The Life of a Book

The year is 1955. Just born, I am blank; no knowledge in the world.
Suddenly, to the rollers I am brought. Metal shapes stain my skin.
Soaked in red, my name is stamped in yellow across my front.
The black shapes stamped inside of me are my own sort of education.

With hundreds of my brothers, I am sealed in a box.
It is quiet in here. Dark too. Nobody is interested in conversation.
A blade releases us from our bondage into the light.
Placed next to one another, we are displayed to the public for sale.
Before long, a man grabs me and asks to hear my story.
With a snap, I am closed and purchased. He writes his name on me.

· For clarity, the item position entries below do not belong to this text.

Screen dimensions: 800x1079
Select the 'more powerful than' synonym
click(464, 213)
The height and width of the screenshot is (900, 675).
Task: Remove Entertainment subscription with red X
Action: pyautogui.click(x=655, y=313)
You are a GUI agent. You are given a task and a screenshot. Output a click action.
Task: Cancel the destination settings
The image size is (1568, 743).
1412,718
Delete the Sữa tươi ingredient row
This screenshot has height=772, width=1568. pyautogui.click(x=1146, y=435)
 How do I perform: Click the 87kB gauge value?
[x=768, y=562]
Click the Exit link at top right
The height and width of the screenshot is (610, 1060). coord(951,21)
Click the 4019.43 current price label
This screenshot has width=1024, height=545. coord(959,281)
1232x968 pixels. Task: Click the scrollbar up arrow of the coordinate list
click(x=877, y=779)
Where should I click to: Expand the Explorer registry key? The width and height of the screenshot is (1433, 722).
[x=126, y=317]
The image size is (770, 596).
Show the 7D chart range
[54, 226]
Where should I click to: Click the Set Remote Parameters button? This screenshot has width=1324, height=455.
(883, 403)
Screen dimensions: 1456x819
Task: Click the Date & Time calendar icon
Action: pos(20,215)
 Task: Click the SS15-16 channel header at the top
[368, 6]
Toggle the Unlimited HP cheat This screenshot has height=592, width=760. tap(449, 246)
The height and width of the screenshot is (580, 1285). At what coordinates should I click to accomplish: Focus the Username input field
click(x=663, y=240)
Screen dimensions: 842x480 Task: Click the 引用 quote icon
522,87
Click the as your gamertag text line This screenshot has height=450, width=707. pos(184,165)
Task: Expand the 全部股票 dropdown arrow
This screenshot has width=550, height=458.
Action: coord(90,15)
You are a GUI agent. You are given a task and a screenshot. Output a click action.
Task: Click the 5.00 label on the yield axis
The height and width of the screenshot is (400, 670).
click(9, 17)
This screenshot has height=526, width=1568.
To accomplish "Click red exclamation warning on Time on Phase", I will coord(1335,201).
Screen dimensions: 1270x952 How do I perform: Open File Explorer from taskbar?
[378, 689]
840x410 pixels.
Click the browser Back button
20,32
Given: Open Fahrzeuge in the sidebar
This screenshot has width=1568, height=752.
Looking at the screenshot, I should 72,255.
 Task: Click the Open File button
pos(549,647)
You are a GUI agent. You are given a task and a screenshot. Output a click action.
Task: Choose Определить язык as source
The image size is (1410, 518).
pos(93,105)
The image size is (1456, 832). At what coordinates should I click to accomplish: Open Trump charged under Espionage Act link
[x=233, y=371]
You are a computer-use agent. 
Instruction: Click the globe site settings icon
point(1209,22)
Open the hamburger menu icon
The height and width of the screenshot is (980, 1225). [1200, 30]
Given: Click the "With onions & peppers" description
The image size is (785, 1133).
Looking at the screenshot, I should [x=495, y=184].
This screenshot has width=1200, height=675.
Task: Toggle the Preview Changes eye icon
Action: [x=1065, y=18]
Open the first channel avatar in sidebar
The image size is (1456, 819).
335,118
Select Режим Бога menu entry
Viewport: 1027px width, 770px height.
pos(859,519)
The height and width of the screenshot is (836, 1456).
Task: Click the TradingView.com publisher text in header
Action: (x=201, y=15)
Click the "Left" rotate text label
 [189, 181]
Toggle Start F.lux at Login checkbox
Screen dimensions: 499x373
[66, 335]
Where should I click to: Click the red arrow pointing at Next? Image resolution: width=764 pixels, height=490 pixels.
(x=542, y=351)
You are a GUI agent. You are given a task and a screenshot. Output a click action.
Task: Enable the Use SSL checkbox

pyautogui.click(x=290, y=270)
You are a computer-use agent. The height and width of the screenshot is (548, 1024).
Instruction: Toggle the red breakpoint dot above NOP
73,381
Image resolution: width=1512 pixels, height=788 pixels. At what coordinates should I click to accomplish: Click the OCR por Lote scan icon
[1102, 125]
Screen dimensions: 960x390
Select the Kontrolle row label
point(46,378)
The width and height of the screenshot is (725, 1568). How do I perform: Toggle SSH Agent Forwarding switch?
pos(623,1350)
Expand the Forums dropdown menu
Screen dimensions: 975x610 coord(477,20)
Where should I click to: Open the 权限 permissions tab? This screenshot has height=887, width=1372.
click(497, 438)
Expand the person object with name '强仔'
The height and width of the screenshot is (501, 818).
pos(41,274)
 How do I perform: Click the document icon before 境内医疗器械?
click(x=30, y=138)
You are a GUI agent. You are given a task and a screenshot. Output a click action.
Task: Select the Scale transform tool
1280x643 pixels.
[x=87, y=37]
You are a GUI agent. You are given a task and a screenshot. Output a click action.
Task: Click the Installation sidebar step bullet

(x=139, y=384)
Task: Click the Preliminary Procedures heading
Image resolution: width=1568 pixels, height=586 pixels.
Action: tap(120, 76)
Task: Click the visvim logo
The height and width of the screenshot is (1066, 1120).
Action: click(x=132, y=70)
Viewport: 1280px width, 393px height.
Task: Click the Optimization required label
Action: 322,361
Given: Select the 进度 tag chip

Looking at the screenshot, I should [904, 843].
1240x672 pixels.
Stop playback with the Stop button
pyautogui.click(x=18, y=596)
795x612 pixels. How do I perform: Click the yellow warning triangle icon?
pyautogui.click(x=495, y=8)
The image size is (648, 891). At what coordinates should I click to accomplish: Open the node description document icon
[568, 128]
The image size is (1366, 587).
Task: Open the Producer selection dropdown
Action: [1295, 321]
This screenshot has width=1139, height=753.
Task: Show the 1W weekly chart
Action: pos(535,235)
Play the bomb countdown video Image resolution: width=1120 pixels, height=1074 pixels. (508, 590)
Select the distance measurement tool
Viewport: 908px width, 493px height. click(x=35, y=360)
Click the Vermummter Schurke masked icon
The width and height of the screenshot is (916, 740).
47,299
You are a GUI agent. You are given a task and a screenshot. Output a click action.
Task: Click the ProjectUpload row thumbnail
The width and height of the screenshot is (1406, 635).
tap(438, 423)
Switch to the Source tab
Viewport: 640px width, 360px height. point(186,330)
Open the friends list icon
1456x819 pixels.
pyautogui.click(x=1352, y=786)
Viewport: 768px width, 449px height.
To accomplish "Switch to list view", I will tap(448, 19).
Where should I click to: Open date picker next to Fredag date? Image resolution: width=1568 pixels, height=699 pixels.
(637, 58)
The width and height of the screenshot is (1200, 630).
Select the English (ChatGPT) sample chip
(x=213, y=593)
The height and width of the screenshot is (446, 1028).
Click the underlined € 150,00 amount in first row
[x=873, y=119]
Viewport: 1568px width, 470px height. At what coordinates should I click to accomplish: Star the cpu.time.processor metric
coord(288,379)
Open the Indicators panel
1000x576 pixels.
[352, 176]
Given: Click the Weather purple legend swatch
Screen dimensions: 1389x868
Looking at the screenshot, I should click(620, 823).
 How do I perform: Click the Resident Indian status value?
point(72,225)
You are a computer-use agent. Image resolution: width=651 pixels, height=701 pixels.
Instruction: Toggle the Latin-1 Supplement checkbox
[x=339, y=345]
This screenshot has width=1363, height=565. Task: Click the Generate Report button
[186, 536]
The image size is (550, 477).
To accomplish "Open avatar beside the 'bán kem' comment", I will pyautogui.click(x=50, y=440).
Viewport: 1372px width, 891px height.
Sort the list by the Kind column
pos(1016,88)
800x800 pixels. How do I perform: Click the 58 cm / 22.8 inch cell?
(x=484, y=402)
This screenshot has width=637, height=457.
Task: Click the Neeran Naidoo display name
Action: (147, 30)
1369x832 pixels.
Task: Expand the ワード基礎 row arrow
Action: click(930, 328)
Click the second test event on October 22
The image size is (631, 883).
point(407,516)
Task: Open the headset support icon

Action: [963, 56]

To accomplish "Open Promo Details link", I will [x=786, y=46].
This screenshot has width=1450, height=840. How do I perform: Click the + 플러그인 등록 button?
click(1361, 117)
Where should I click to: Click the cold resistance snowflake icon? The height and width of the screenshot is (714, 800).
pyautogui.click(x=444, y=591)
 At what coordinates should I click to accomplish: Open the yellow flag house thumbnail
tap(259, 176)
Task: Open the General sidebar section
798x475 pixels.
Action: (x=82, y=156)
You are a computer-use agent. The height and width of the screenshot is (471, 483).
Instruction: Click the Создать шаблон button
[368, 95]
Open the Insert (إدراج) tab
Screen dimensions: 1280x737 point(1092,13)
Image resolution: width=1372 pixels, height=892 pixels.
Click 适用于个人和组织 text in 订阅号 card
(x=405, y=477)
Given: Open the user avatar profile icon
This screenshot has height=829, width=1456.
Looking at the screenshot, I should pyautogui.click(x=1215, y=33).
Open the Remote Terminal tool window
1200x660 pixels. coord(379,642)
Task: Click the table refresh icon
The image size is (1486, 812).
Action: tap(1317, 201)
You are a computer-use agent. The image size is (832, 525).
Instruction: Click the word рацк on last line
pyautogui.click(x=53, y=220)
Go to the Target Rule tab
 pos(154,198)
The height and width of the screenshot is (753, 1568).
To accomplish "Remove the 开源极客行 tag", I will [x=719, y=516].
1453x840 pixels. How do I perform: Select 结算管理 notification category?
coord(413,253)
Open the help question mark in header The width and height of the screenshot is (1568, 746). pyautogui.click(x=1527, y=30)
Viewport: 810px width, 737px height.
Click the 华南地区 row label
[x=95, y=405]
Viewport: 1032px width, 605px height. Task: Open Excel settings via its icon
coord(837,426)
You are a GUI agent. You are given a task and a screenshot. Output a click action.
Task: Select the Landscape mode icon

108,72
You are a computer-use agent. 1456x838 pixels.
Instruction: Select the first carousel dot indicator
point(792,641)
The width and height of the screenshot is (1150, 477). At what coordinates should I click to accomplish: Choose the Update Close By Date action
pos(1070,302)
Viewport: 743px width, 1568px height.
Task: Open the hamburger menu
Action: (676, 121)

I live with the man now, and I teach him all that I know.
Soon, I am left to my own thoughts; I seldom get attention from the man.
With the passing of time, I am lucky to be noticed once in a year.
We change together, the man and I.
My body grows brittle, his bones follow suit.
My white skin fades brown, his brown hair fades white.
Neither of us is noticed much these days.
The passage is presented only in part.